§ DESCRIPTION OF THE TASK: Repeat every record below exactly as it appears.

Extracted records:
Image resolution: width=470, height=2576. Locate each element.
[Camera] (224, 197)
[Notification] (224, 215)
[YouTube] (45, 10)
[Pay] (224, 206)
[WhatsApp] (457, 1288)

§ TASK RESULT:
Image resolution: width=470, height=2576. Locate each element.
[Camera] (224, 197)
[Notification] (224, 215)
[YouTube] (45, 10)
[Pay] (224, 206)
[WhatsApp] (457, 1288)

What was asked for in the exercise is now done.